I'm always open to other ideas, options, and beliefs.....name your brand and let me know what you think. I am trying to get away from my old chuck and duck.


----------



## treeman82 (Jan 6, 2005)

I think Brett paid $34,000 for his Tornado a couple years back. As far as the 2400 goes, I believe it's $40,000 and up to somewhere around $80,000 if you get all the works (large engine and loader)
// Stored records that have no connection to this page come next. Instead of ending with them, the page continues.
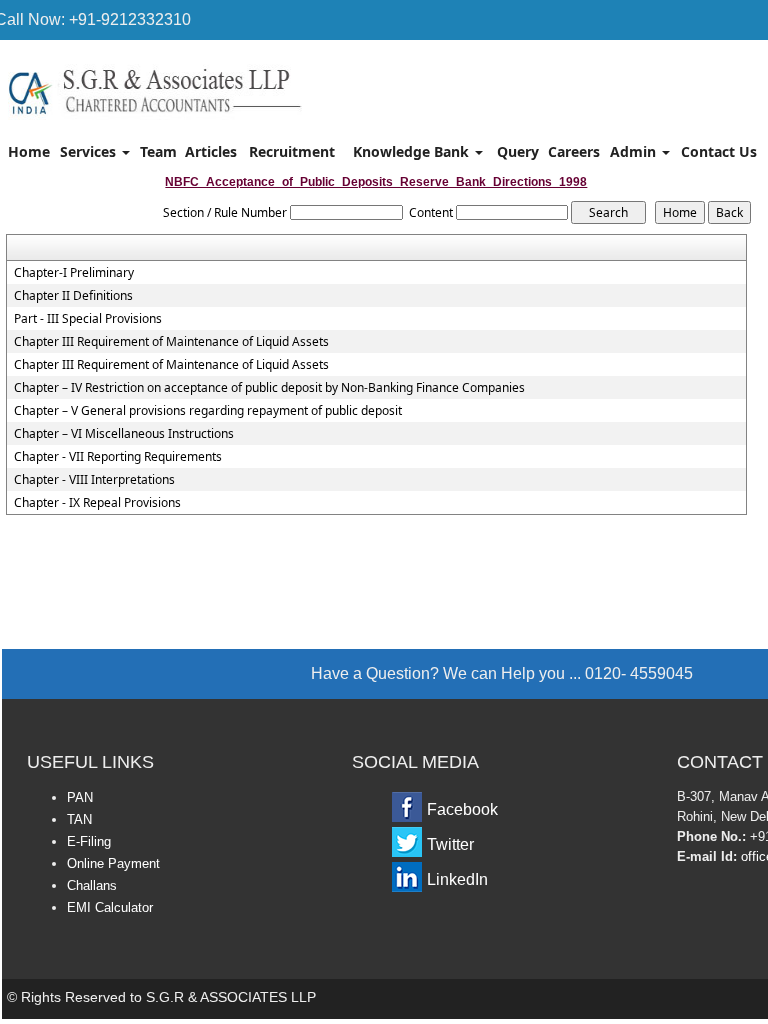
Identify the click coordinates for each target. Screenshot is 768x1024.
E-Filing (89, 841)
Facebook (462, 809)
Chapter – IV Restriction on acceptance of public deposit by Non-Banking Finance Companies (269, 388)
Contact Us (719, 151)
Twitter (450, 844)
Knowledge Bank (413, 151)
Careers (574, 151)
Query (518, 151)
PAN (80, 797)
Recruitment (292, 151)
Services (90, 151)
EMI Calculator (110, 907)
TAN (79, 819)
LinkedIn (457, 879)
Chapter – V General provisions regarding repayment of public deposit (208, 411)
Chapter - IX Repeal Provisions (97, 503)
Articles (211, 151)
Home (29, 151)
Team (158, 151)
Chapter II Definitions (73, 296)
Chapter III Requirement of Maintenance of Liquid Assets (171, 342)
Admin (635, 151)
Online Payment (113, 863)
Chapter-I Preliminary (74, 273)
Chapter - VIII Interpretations (94, 480)
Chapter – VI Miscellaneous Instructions (124, 434)
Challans (92, 885)
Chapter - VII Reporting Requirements (118, 457)
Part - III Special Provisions (88, 319)
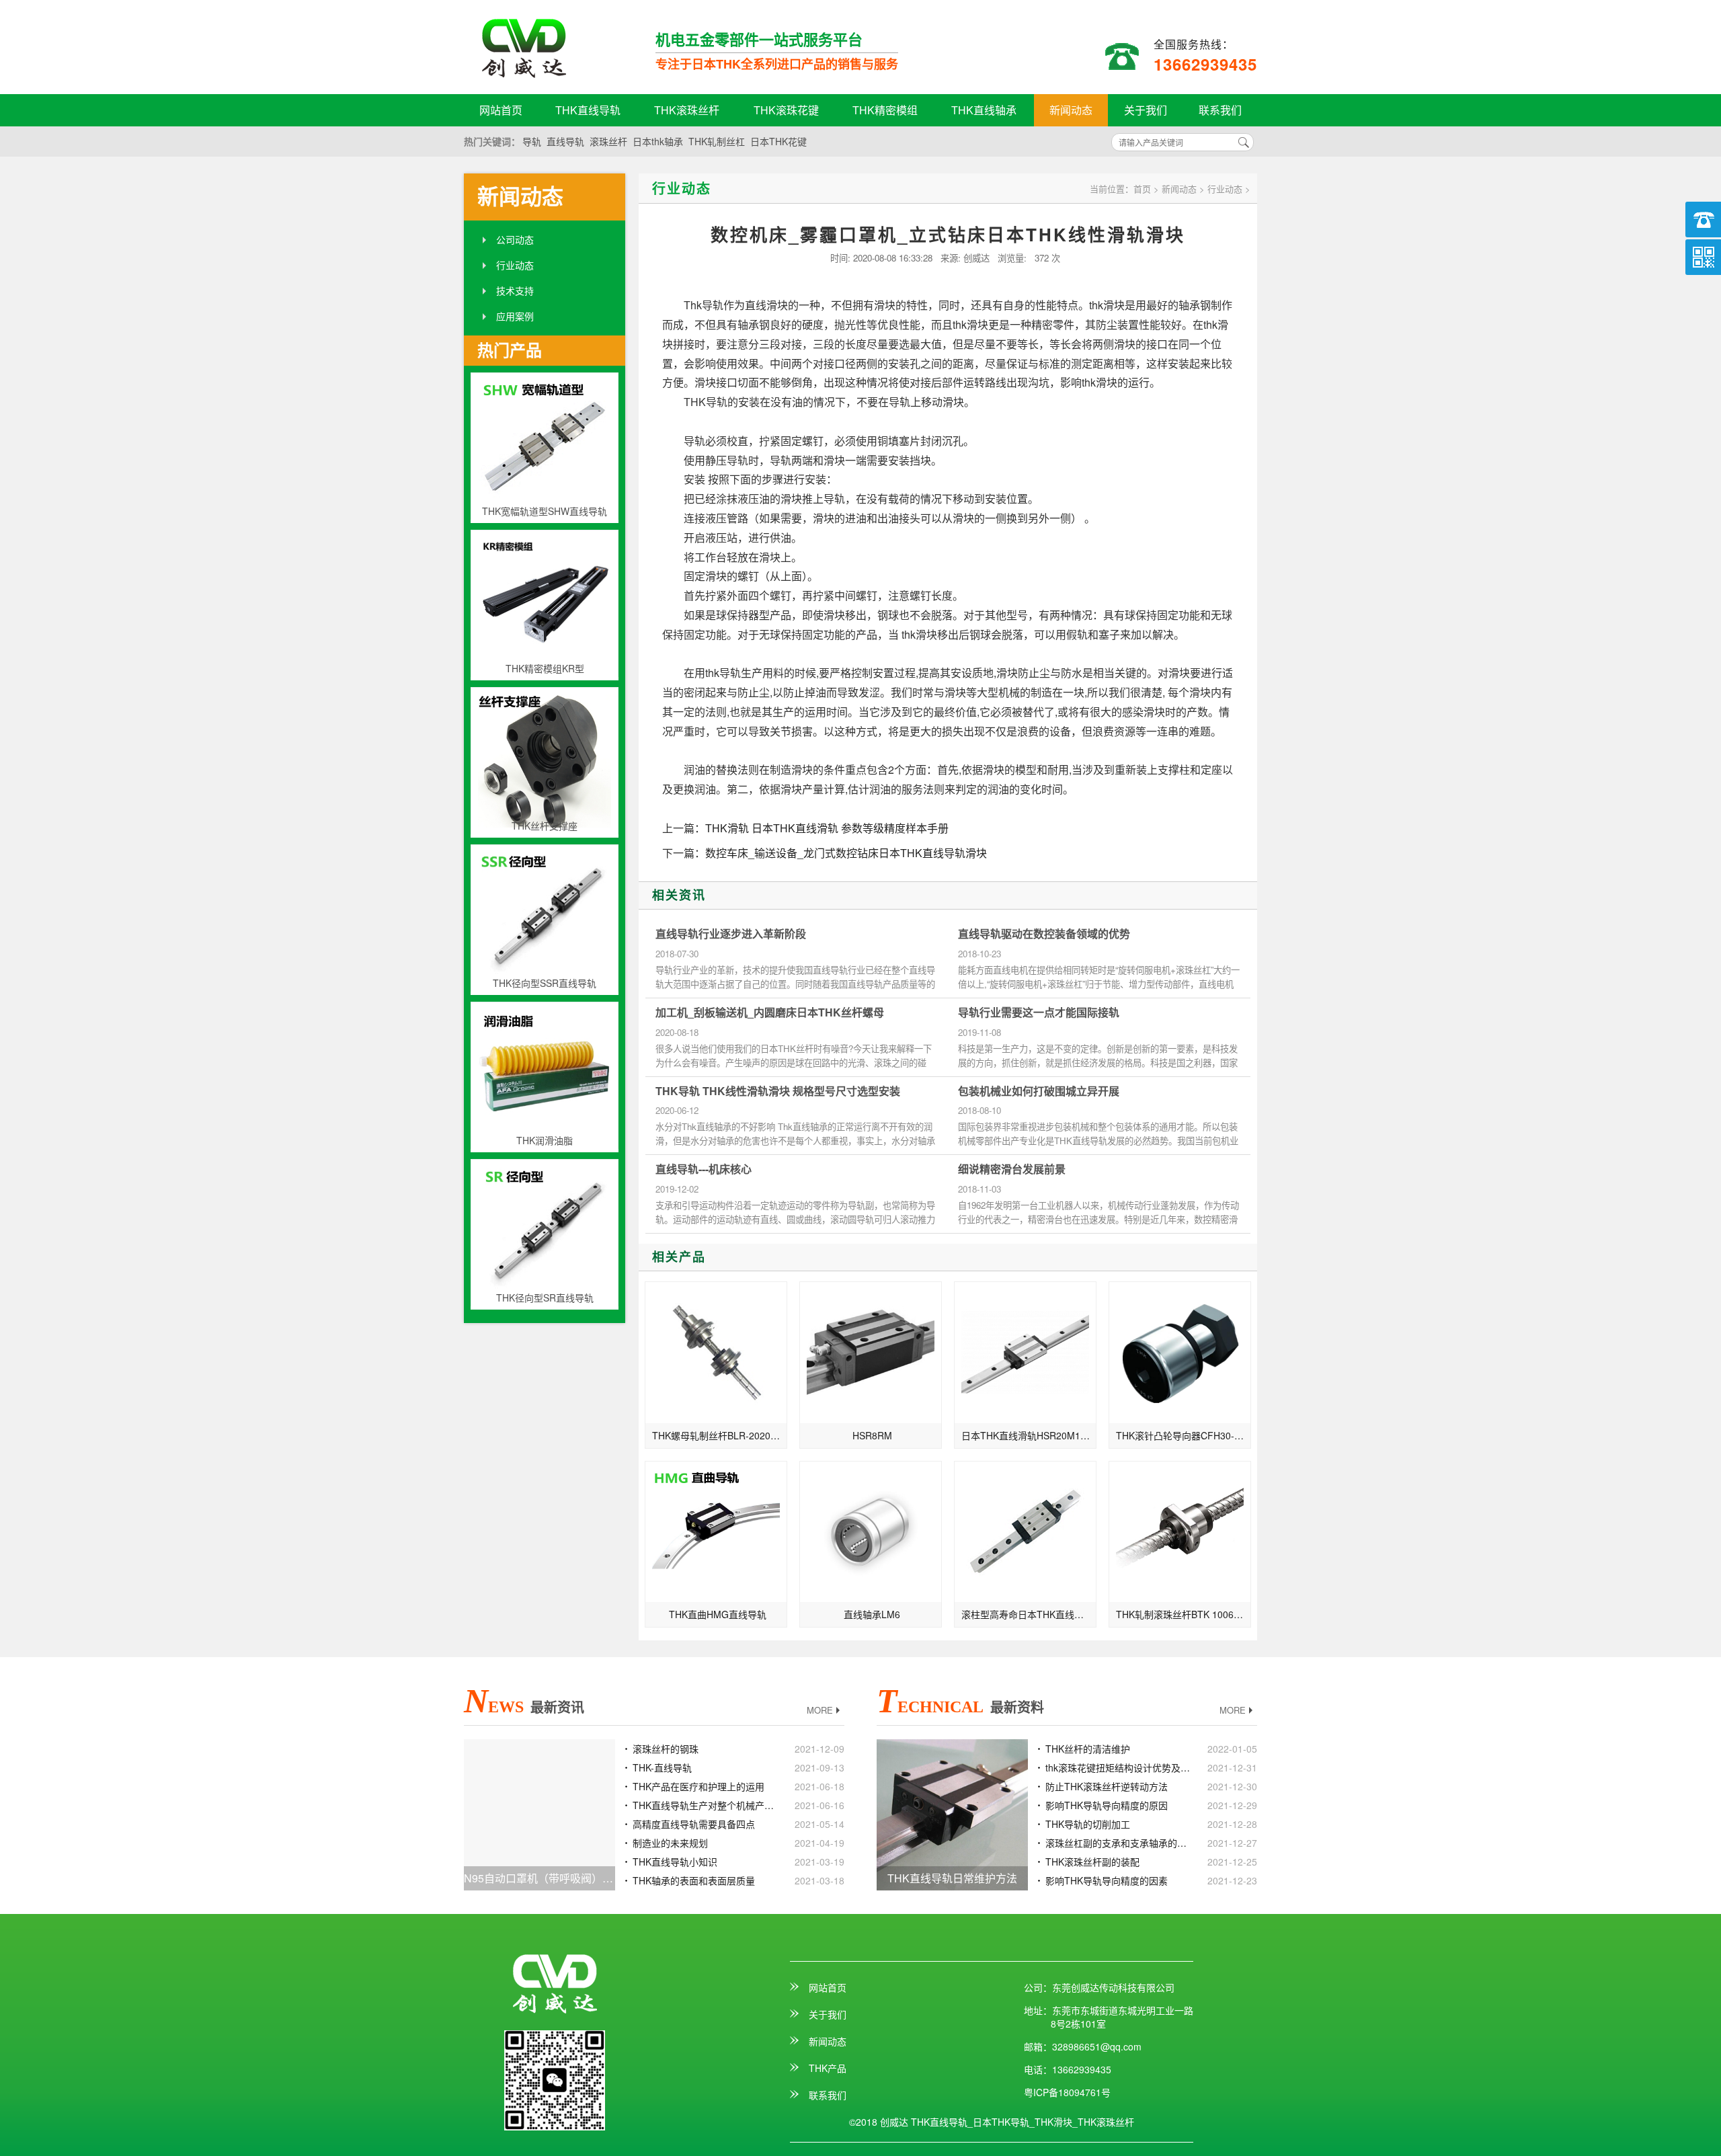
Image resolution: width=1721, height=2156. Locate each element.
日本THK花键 (778, 141)
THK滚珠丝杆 (686, 110)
As far as brands go, I don't think you will go wrong with Morbark because those machines simply refuse to die... built like tanks.


----------



## blackwaterguide (Jan 6, 2005)

thanks treeman. I have'nt been on the site for awhile-Merry Christmas and a good new year to you guys.


----------



## fpyontek (Jan 14, 2005)

*Get other opnions about Morbark 2400*

Short version: 
I would not buy a Morbark machine again because the company does not stand behind their product.
Long version:
I have an 88 Morbark (290 ?) I bought new, still runs great, but feels like a toy after using my Brush Bandit 200+ for six years. After my Brush Bandit was stolen, (see Large Equipment Forum), I needed to find a new chipper. I thought I should try a Morbark, since my old one lasted so long they must be doing something right. I rented a model 13, aptly named, for one day. Beautiful chips, if they would just come out of the discharge chute. While searching for another chipper I saw that Morbark had developed the Hurricane version of their drum chippers to solve the clogging problem. Great, and they have a model 2400 which will take an 18" to 20" Diameter log, depending on who you listen to. I saw a lot of Morbark 2400s and other drum models. I was about to buy a used 2400 Hurricane, with low hours, seemed like a good price, 22K. Before I bought, I called my friend in CT. who, as I remembered, had bought one.
Several years ago he bought a 2400 new, (pre Hurricane). First day he brings it home the discharge chute continually clogs. He calls the dealer, their response is "need to throw something big in". Next problem is the feed wheel gets bound up with vines. He says that it is almost impossible to unbind the feed wheel with the machine off so he resorts to doing it with the feed wheel turning. I have no clue how, but it sounds dangerous. It was dangerous, he lost the part of one finger while unbinding the feed wheel one time. Final straw, several months later, is when he throws a 14" piece of hard maple into the chipper and the wedge that holds the blade in the drum pocket lets go. Morbark refused to take any responsibility for poor design. My friend says the happiest day of his life was when he sold this less than one year old chipper for parts.
Isolated event? Hardly. I decide to stick with Brush bandit. I find a 2001 model 254 at a dealer near Pittsburg,PA and go out to pick it up. While talking to the owner I related the above story about my friend in CT. and his problems with the Morbark 2400. The dealer then shows me the Morbark 2400 Hurricane that is in the back of his lot. It looked like a bomb went off inside the drum housing. The wedge that holds the blade in the drum pocket had also let go. Scary, the drum had broken off the shaft, holes everywhere.


----------